Luigi Bigna “Tito”
Nasce il 15 giugno 1923 a Cortemaggiore, ma cresce a Fiorenzuola con la famiglia, dove il padre e la madre gestiscono una macelleria. Frequenta al liceo “Gioia” la terza ginnasio sezione B nell’anno scolastico 1936/37, conseguendo il diploma. Si iscrive alla facoltà di Ingegneria, ma non otterrà mai la laurea. Crescendo partecipa alle organizzazioni giovanili fasciste, dove plasma il suo carattere coraggioso, la sua dimestichezza con le armi e la sua indole da comandante.
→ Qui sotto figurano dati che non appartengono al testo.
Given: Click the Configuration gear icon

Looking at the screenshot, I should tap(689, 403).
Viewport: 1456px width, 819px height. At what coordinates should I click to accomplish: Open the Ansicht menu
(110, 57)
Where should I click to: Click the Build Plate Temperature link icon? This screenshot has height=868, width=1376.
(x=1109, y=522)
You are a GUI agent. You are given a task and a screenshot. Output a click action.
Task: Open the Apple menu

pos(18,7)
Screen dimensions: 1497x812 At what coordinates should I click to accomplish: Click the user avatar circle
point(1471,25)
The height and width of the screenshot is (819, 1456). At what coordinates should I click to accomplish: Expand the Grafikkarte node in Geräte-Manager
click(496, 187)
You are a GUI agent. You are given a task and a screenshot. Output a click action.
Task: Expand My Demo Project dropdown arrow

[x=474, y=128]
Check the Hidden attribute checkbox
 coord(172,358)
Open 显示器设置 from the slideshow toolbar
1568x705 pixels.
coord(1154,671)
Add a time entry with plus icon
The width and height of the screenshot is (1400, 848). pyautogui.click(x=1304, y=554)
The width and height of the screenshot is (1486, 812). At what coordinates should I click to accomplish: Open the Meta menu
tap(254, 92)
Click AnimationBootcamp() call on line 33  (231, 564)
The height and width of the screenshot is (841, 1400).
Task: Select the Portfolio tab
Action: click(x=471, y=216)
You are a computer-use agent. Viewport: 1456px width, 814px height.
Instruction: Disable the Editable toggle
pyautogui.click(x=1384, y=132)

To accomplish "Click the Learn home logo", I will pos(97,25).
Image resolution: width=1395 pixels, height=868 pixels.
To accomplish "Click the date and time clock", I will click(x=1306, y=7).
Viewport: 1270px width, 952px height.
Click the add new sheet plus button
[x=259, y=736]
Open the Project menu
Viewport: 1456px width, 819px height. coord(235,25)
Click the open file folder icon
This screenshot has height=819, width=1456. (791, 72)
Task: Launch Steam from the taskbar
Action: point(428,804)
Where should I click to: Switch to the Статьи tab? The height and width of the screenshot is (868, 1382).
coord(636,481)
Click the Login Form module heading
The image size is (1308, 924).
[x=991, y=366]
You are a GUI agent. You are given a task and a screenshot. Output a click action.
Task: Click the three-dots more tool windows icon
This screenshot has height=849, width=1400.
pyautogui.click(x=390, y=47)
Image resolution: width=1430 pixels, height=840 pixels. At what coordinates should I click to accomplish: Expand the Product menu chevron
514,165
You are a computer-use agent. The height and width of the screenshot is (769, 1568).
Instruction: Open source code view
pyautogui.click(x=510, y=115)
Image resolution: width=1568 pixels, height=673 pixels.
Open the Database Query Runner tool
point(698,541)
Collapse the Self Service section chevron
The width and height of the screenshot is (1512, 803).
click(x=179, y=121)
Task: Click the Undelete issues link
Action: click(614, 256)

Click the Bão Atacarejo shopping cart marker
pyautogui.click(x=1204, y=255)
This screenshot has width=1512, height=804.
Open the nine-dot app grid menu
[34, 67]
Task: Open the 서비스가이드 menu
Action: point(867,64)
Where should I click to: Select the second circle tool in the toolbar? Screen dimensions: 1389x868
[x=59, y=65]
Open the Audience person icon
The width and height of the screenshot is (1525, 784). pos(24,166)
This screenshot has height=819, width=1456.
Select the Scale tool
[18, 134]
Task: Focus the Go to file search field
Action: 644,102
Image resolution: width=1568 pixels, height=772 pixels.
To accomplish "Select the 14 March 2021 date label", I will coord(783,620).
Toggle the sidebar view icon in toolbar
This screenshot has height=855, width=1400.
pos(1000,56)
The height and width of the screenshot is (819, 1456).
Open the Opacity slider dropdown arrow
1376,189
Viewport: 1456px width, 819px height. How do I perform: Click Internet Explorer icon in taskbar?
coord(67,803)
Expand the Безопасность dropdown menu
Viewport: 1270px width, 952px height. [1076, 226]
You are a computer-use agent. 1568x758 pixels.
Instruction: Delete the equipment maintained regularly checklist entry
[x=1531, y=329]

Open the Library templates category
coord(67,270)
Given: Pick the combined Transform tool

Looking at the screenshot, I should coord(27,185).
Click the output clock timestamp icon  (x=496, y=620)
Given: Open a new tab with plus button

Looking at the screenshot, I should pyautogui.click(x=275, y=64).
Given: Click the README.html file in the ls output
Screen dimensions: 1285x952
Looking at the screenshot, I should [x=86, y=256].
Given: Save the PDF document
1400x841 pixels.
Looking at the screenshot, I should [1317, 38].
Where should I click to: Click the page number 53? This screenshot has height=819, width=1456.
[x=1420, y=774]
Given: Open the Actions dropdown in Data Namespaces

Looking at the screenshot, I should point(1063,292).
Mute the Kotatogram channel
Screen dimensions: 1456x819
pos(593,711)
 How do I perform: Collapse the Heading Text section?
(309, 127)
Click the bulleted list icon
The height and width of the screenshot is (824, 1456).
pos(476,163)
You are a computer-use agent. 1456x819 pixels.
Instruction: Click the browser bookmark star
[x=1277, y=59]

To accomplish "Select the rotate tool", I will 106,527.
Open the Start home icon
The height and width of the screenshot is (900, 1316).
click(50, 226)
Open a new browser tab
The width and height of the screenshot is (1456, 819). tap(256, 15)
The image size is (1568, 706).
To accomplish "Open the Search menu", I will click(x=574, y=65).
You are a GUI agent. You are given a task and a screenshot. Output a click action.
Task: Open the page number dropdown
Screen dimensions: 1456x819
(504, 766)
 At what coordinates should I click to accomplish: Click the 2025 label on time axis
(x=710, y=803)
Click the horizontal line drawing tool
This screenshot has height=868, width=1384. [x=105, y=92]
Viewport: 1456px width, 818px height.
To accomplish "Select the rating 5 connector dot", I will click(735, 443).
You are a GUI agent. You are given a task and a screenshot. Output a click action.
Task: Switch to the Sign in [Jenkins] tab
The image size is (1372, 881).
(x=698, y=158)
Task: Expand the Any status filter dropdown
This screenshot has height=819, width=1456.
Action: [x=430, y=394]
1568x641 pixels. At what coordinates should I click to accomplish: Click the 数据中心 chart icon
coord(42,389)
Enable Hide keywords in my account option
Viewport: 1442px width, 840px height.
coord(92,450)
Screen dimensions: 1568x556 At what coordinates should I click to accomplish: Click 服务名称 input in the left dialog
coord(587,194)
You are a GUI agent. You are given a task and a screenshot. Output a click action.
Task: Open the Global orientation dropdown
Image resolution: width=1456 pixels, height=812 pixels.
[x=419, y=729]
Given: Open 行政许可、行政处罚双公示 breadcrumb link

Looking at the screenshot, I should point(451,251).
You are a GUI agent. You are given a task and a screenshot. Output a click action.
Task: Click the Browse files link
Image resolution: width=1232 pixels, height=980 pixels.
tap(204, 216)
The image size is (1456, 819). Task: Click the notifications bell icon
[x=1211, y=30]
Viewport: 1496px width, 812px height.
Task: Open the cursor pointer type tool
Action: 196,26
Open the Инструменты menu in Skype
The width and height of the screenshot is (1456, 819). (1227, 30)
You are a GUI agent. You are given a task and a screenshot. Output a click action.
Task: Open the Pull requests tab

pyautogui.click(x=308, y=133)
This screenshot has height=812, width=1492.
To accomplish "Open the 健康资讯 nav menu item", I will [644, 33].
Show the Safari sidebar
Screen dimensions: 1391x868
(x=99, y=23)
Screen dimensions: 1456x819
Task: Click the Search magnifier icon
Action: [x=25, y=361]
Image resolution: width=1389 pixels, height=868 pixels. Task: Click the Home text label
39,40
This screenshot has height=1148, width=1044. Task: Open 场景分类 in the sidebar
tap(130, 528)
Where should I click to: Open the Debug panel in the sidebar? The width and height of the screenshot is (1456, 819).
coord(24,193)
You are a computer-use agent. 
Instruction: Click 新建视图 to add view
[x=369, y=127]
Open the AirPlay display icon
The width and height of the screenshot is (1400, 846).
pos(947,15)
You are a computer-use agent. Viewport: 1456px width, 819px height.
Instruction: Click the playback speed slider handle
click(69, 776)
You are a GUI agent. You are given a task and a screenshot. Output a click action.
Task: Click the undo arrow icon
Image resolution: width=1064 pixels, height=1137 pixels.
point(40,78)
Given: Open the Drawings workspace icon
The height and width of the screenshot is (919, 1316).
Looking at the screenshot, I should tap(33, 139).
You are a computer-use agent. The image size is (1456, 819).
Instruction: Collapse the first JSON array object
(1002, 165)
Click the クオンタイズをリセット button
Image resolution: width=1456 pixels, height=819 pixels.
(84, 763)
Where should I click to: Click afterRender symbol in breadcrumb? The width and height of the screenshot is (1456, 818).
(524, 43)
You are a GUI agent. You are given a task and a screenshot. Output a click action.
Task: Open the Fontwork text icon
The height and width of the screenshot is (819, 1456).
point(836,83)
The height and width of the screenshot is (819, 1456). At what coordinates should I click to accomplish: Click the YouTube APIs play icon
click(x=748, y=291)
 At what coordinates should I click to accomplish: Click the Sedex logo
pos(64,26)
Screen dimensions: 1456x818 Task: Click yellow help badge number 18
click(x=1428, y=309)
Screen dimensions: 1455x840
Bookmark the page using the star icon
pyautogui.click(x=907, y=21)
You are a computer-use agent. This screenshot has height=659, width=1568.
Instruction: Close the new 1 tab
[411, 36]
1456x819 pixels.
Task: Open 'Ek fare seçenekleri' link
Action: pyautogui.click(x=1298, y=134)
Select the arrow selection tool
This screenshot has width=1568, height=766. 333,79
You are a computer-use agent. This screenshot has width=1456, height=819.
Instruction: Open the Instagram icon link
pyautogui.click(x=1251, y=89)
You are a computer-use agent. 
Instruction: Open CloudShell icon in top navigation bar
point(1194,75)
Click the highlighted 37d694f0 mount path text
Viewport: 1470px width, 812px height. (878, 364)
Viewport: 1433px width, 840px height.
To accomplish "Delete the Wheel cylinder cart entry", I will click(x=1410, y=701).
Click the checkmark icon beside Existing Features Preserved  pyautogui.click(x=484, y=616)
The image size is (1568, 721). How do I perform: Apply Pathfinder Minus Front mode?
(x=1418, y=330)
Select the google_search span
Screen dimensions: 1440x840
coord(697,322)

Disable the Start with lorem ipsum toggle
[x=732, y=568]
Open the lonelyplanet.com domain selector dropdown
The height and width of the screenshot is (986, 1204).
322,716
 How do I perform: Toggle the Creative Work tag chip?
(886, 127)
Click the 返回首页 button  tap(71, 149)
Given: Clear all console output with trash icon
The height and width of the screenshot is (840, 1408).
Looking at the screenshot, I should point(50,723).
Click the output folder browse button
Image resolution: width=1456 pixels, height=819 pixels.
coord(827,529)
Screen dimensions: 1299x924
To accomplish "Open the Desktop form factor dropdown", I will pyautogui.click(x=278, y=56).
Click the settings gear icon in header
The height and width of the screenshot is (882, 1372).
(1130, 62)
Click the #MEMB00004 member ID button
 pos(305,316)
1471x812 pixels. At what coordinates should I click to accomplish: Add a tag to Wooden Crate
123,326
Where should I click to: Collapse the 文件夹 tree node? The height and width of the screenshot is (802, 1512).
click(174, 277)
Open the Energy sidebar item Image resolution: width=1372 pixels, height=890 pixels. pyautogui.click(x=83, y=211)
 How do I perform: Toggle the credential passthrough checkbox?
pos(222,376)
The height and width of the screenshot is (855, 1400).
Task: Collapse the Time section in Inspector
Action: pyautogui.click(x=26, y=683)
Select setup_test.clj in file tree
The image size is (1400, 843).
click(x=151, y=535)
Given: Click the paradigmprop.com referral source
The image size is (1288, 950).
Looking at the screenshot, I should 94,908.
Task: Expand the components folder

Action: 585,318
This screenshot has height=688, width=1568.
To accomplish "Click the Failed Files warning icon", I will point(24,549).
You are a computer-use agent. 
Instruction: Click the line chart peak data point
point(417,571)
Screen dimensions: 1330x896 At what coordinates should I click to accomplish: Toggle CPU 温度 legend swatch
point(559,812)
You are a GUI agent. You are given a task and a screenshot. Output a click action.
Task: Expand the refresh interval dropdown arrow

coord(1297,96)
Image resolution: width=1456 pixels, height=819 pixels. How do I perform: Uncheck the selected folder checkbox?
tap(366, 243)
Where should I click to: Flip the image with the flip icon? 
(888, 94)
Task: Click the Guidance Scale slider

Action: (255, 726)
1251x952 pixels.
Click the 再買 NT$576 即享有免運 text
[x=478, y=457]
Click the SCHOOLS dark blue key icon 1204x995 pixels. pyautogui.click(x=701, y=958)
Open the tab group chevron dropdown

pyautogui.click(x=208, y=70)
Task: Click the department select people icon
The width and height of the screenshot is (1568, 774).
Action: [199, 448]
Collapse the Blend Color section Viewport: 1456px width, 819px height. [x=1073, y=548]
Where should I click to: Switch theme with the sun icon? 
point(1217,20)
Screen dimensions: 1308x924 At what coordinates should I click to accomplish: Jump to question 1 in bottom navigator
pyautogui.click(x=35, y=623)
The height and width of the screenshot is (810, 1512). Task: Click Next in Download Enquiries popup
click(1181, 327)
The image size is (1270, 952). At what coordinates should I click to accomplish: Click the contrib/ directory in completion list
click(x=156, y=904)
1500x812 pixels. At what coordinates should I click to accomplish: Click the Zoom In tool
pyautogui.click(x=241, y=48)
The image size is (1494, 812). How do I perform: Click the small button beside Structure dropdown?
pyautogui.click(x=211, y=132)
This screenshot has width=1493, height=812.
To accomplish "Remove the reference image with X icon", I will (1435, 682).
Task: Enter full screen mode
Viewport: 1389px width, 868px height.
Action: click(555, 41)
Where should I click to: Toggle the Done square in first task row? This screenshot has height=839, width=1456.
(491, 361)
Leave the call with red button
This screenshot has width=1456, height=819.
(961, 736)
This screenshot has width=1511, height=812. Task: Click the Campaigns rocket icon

Mentre studia all’università insegna alla scuola elementare. Nonostante il pericolo, non rinuncia a diffondere le sue idee antifasciste tra coetanei e ragazzi più giovani.
Alla caduta del regime fascista, il 25 luglio 1943, partecipa alle manifestazioni contro il regime, senza sottrarsi allo scontro con alcuni irriducibili membri della Milizia Volontaria per la Sicurezza Nazionale. Quando i fascisti e i tedeschi riprendono il controllo del territorio italiano settentrionale dopo l’Armistizio, Luigi e i suoi compagni si ritrovano in una situazione precaria e si ritirano nelle montagne.
Il suo nome di battaglia è Tito. Suo padre era morto in uno scontro con partigiani croati, e Luigi, sua madre e sua sorella vivevano nascosti a Settesorelle, ospitati dal vecchio oste dei Dadomo. Entra quindi a far parte della 62a Brigata della Divisione Valdarda.
Tito frequenta anche l’ambiente di Bore, dove aveva già acquistato fama tra i partigiani per la sua spiccata dialettica e la sua capacità di combattente. Grazie al suo spirito di leadership è uno dei protagonisti dell’assalto alla caserma di Luneto nel febbraio 1944.




Portando con sé un carabiniere disertore e accompagnato da altri due compagni, si dirige verso la caserma attraversando percorsi impervi nei boschi, guidato dal comandante Giovanni lo Slavo. Purtroppo, l’esito della battaglia non è favorevole ai partigiani: l’episodio sta a dimostrare comunque la determinazione e la pericolosità della Resistenza piacentina per la Repubblica di Salò.
Tito viene ferito in battaglia a Bore nel giugno del 1944, e viene smobilitato con il grado di capitano. Alla fine della guerra emigra in Australia e passa lì il resto della sua vita. Anche oggi, viene ricordato come uno dei combattenti più valorosi della sua brigata.